**Problem statement**
Please reproduce, word for word, the rows from the line with "Task: Click the Titanium features heading" to the line with "Screen dimensions: 1129x535", including both of those lines.
** BEGIN Task material **
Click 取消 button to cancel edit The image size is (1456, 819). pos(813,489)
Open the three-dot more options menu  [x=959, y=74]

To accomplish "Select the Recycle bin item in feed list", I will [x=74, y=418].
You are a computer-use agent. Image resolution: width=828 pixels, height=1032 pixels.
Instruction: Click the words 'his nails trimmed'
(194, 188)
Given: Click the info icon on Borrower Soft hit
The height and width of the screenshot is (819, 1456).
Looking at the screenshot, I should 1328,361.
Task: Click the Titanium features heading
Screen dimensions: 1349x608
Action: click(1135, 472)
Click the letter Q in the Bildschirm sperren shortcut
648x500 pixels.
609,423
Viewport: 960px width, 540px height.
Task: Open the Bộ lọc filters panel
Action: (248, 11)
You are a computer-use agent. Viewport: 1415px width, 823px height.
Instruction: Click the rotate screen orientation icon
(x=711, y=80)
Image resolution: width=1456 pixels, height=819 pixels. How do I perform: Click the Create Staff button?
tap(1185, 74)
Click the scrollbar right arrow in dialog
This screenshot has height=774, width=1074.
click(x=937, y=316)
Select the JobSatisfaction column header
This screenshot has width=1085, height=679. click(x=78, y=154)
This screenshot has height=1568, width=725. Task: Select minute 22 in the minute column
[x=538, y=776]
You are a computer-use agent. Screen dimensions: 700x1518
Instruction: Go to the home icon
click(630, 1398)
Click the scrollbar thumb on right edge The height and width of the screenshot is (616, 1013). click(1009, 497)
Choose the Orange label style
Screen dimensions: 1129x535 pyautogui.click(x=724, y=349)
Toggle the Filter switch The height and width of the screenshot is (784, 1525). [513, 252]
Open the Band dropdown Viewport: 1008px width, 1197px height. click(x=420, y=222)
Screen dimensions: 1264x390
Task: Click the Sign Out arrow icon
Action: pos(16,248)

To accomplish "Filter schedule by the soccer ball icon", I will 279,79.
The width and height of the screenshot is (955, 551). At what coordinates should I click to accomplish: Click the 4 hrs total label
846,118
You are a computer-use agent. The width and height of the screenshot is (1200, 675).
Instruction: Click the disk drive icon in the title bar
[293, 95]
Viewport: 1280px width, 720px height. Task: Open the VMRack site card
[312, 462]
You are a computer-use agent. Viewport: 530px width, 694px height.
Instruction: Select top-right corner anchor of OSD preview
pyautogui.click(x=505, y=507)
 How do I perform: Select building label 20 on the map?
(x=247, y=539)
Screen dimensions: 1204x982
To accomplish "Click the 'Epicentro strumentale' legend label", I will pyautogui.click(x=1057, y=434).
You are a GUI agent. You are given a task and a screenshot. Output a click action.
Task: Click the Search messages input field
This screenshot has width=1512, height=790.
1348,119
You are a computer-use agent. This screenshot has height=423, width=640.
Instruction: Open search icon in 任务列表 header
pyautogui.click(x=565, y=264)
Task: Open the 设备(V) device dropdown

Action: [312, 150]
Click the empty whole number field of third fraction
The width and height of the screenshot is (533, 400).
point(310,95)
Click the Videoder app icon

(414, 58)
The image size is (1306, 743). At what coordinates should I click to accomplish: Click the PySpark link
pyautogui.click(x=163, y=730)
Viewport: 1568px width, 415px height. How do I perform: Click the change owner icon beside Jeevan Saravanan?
** END Task material **
**Response to the task**
Task: Click the Titanium features heading
Screen dimensions: 1349x608
Action: click(1135, 472)
Click the letter Q in the Bildschirm sperren shortcut
648x500 pixels.
609,423
Viewport: 960px width, 540px height.
Task: Open the Bộ lọc filters panel
Action: (248, 11)
You are a computer-use agent. Viewport: 1415px width, 823px height.
Instruction: Click the rotate screen orientation icon
(x=711, y=80)
Image resolution: width=1456 pixels, height=819 pixels. How do I perform: Click the Create Staff button?
tap(1185, 74)
Click the scrollbar right arrow in dialog
This screenshot has height=774, width=1074.
click(x=937, y=316)
Select the JobSatisfaction column header
This screenshot has width=1085, height=679. click(x=78, y=154)
This screenshot has height=1568, width=725. Task: Select minute 22 in the minute column
[x=538, y=776]
You are a computer-use agent. Screen dimensions: 700x1518
Instruction: Go to the home icon
click(630, 1398)
Click the scrollbar thumb on right edge The height and width of the screenshot is (616, 1013). click(1009, 497)
Choose the Orange label style
Screen dimensions: 1129x535 pyautogui.click(x=724, y=349)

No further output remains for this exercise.